## AIM OF THE EXERCISE
Write out again, please, the records below from the first line to the line holding "Sort by Folded", inclusive, and nothing else.

Saved data entries
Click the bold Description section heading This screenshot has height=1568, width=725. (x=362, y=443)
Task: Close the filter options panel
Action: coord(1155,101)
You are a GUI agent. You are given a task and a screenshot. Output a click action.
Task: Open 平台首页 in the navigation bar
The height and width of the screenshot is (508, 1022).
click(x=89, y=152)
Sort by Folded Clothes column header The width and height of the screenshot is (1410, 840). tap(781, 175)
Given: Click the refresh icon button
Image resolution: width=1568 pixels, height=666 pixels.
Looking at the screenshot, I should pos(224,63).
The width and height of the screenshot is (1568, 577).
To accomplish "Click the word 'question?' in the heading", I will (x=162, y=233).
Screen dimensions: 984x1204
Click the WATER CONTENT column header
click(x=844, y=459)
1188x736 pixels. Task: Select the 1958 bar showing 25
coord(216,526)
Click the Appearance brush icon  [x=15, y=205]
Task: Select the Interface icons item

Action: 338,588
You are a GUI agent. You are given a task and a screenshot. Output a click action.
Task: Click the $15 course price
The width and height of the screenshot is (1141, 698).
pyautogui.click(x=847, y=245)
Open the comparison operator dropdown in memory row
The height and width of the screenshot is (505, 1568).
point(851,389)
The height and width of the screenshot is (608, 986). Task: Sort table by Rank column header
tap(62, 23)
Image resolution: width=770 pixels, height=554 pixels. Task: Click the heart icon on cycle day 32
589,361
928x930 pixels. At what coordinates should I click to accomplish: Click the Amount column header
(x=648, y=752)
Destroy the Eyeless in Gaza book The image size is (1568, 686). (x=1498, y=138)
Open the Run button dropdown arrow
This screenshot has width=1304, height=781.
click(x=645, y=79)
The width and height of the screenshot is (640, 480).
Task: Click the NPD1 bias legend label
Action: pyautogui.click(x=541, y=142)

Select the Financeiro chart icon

## FINISHED EXERCISE
Click the bold Description section heading This screenshot has height=1568, width=725. (x=362, y=443)
Task: Close the filter options panel
Action: coord(1155,101)
You are a GUI agent. You are given a task and a screenshot. Output a click action.
Task: Open 平台首页 in the navigation bar
The height and width of the screenshot is (508, 1022).
click(x=89, y=152)
Sort by Folded Clothes column header The width and height of the screenshot is (1410, 840). tap(781, 175)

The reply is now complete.